### [Assigned task]
The range runs from the line containing "Task: Click the text" to the last line of the entries. Copy that range exactly, omitting pictures.

BEGIN Data

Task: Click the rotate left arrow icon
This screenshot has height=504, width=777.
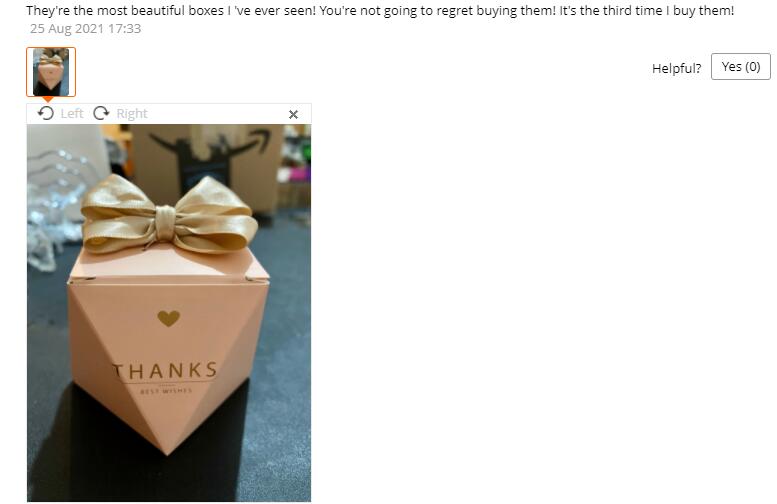Action: [x=46, y=113]
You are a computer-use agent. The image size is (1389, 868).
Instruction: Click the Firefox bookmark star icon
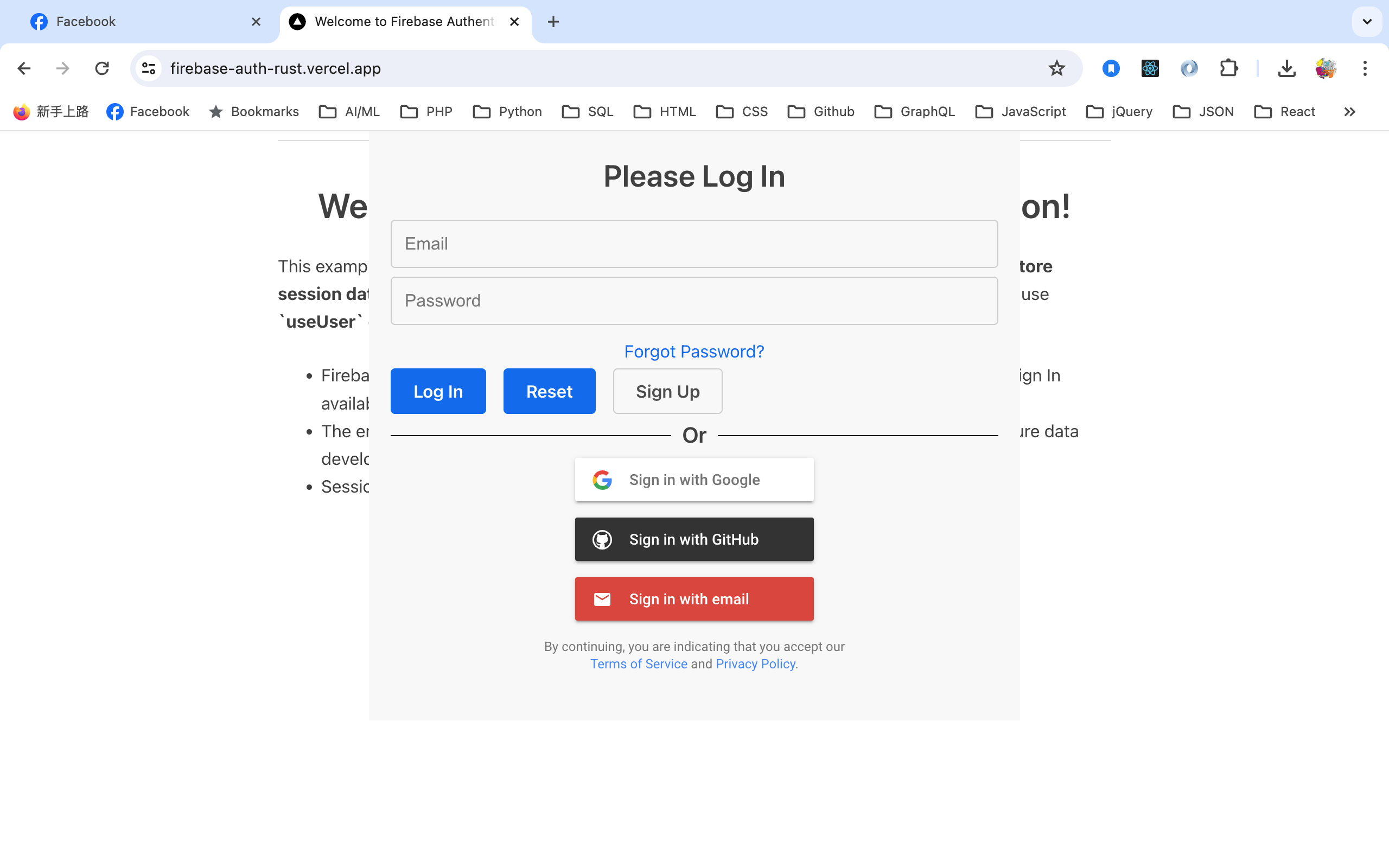tap(1057, 68)
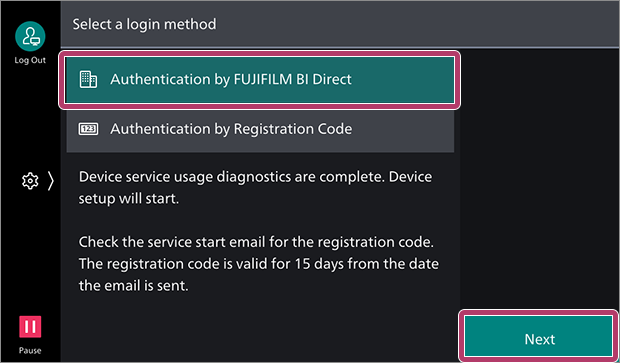The height and width of the screenshot is (363, 620).
Task: Click the Log Out text label
Action: (30, 60)
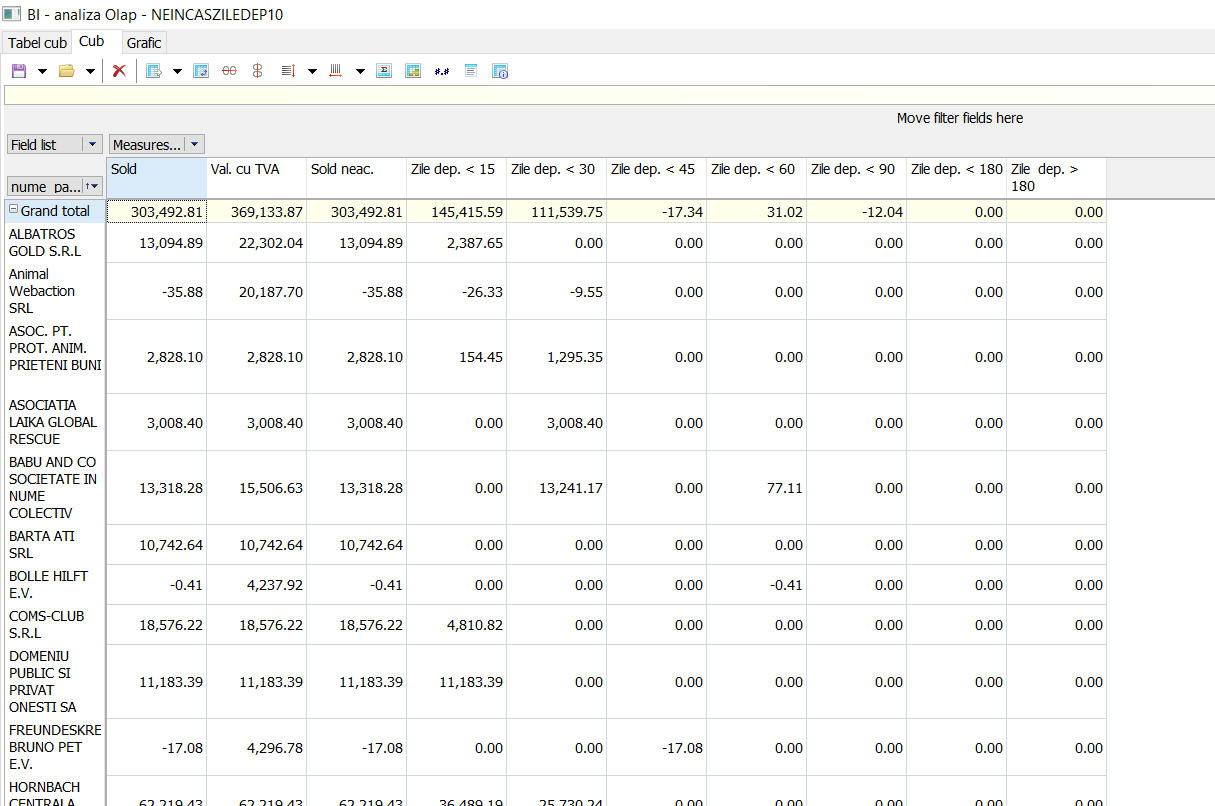The image size is (1215, 806).
Task: Open the Measures dropdown
Action: click(x=195, y=145)
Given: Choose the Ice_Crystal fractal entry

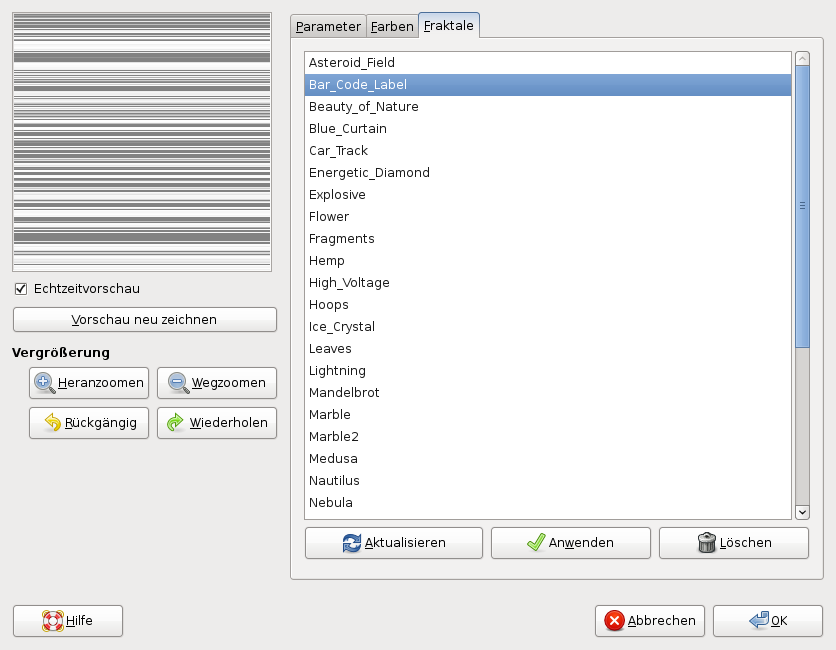Looking at the screenshot, I should coord(342,327).
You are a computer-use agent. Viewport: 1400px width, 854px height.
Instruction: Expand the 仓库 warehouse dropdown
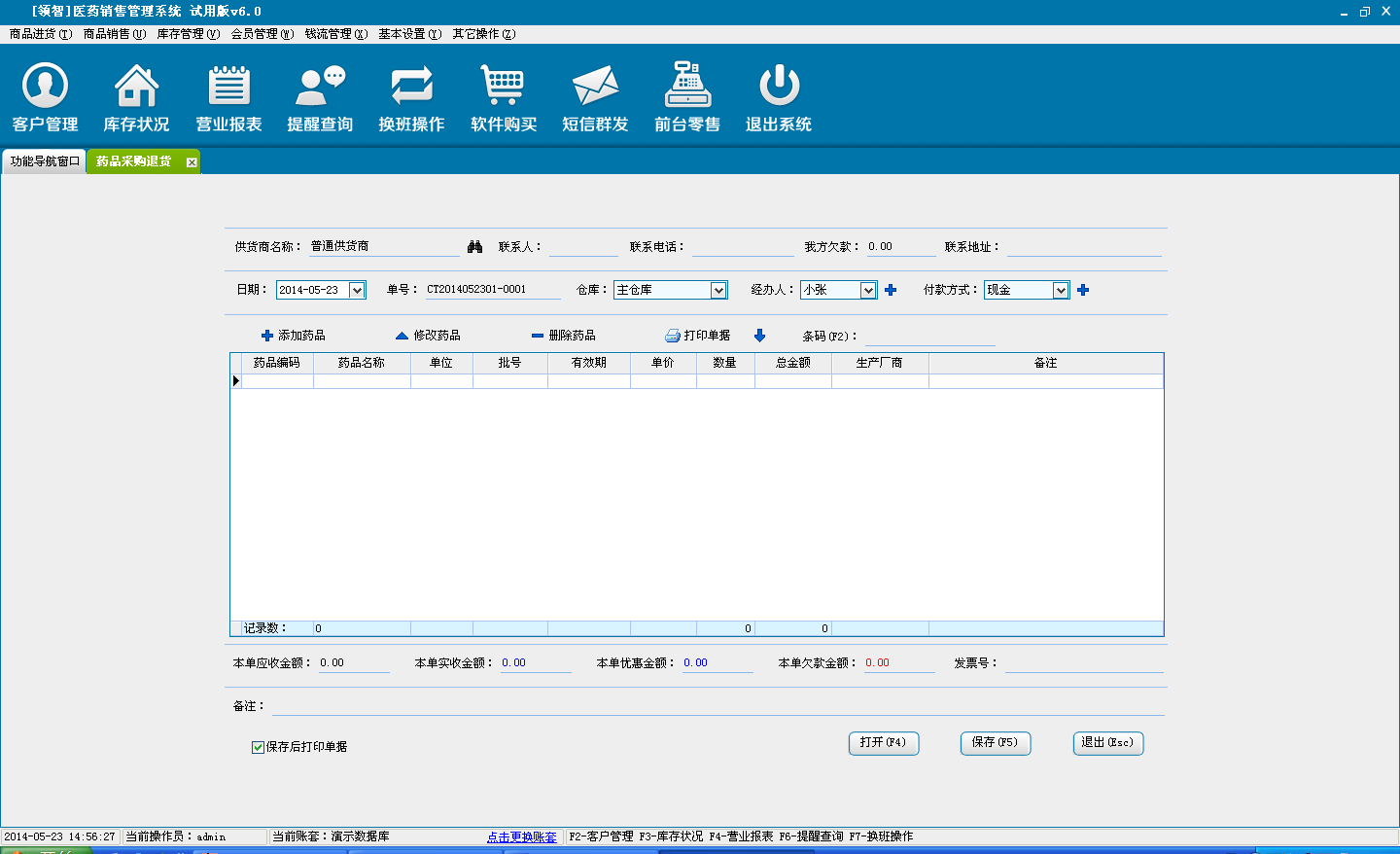click(x=718, y=290)
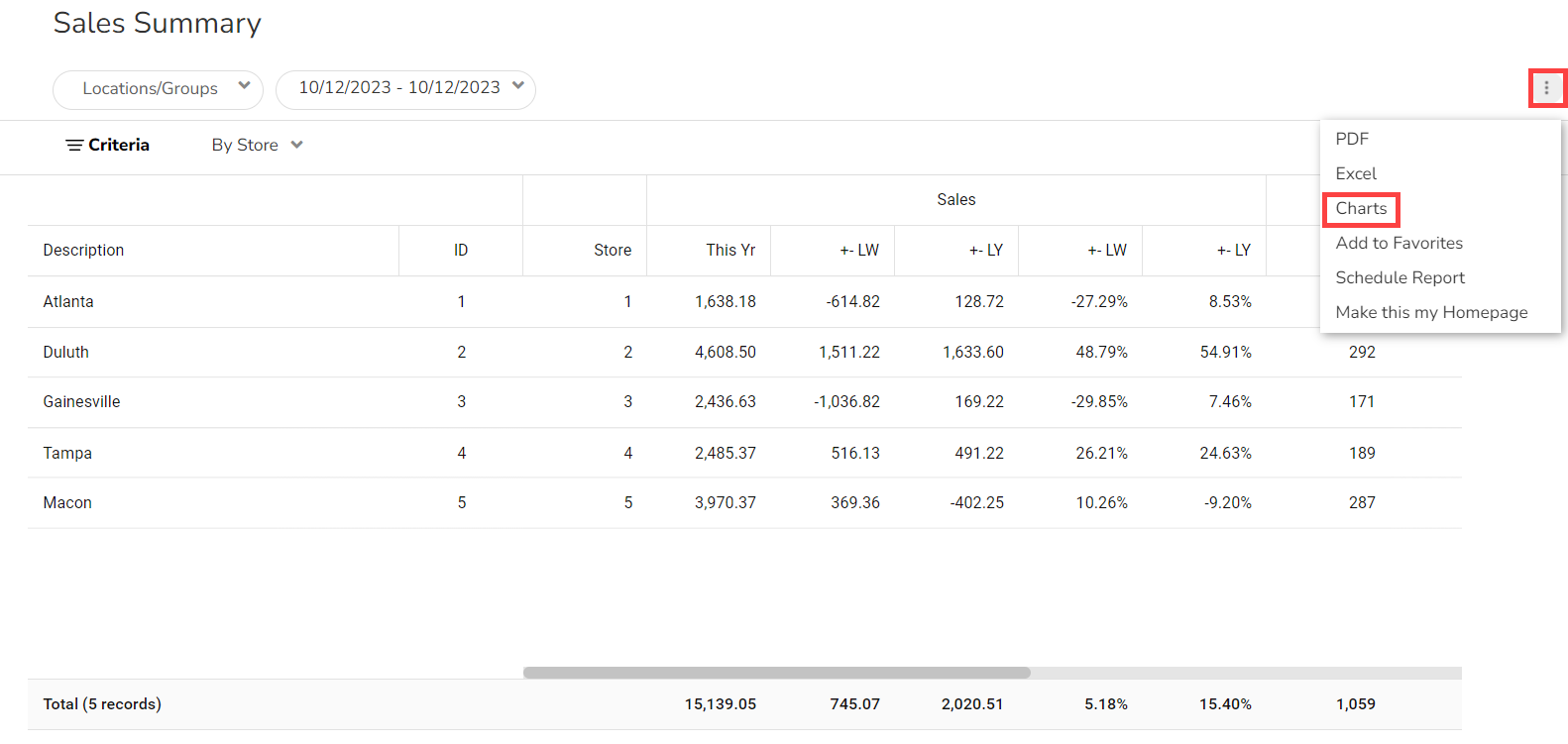Click the Gainesville row description
The width and height of the screenshot is (1568, 744).
(x=81, y=402)
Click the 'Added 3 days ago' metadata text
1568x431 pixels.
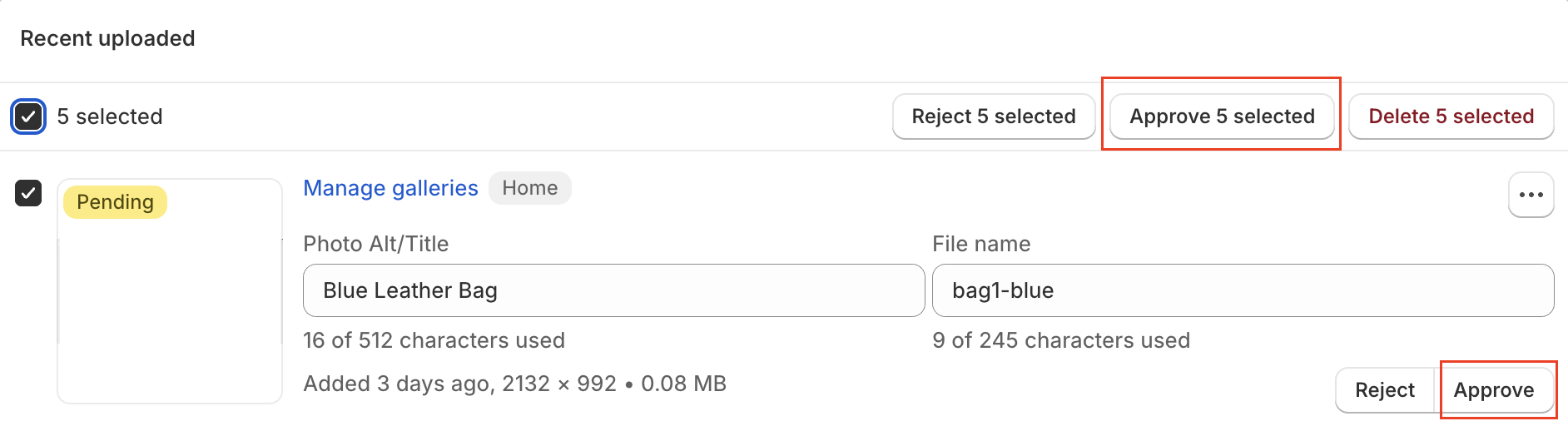tap(514, 384)
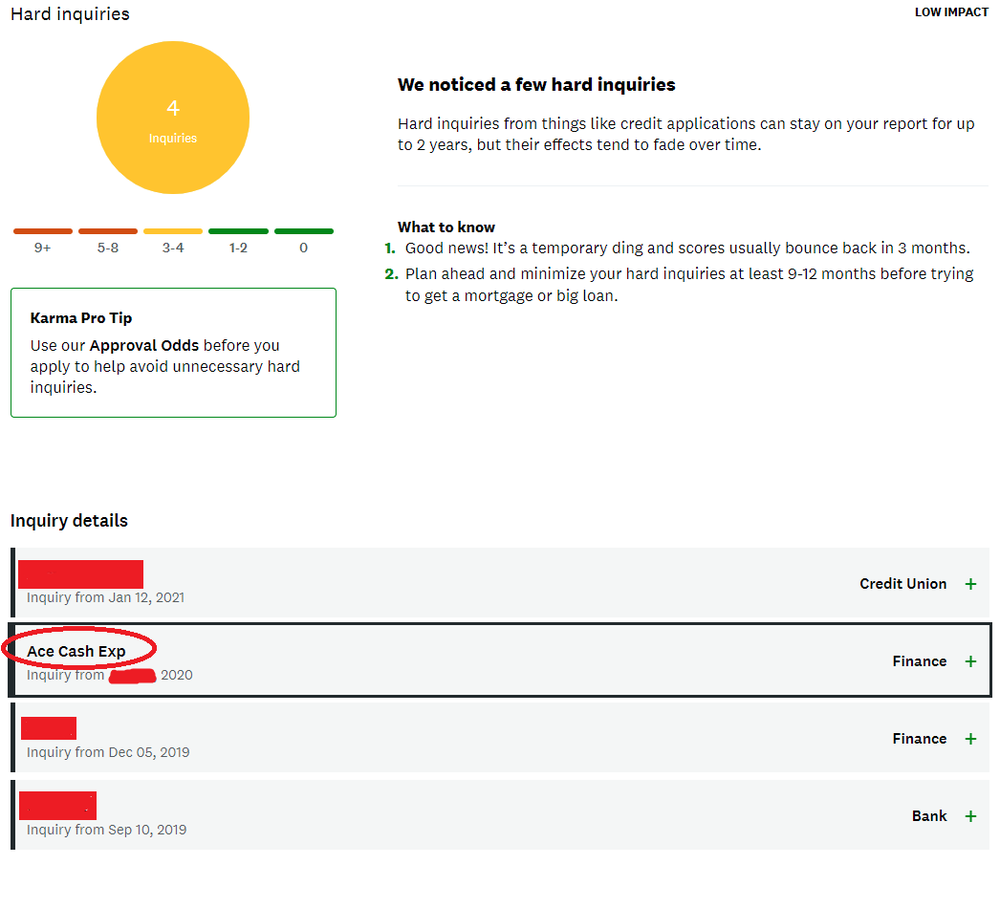1000x908 pixels.
Task: Select the dark orange 9+ range bar
Action: [x=42, y=231]
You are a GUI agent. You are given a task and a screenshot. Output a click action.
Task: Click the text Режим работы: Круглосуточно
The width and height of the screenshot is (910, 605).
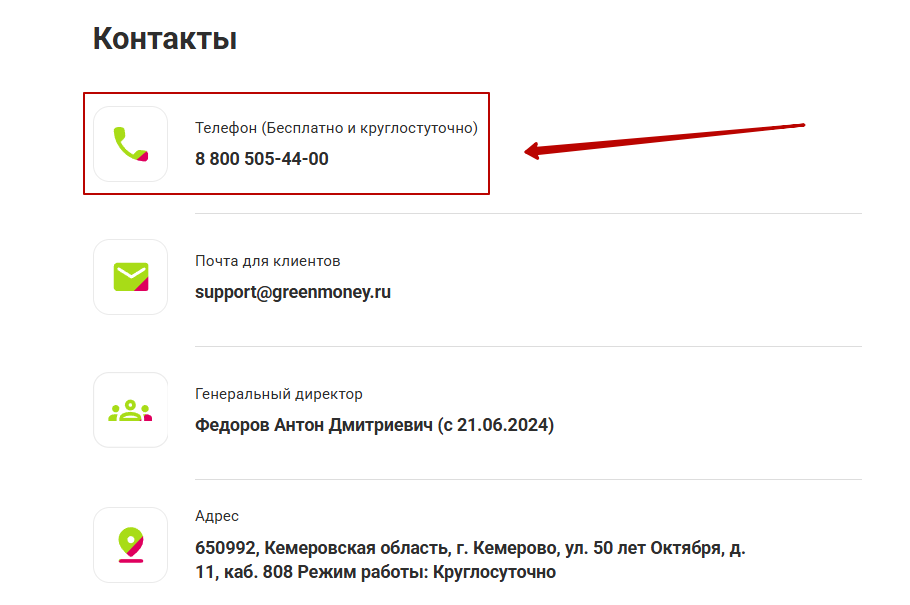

END Data

### [Response for this exercise]
Task: Click the text Режим работы: Круглосуточно
The width and height of the screenshot is (910, 605).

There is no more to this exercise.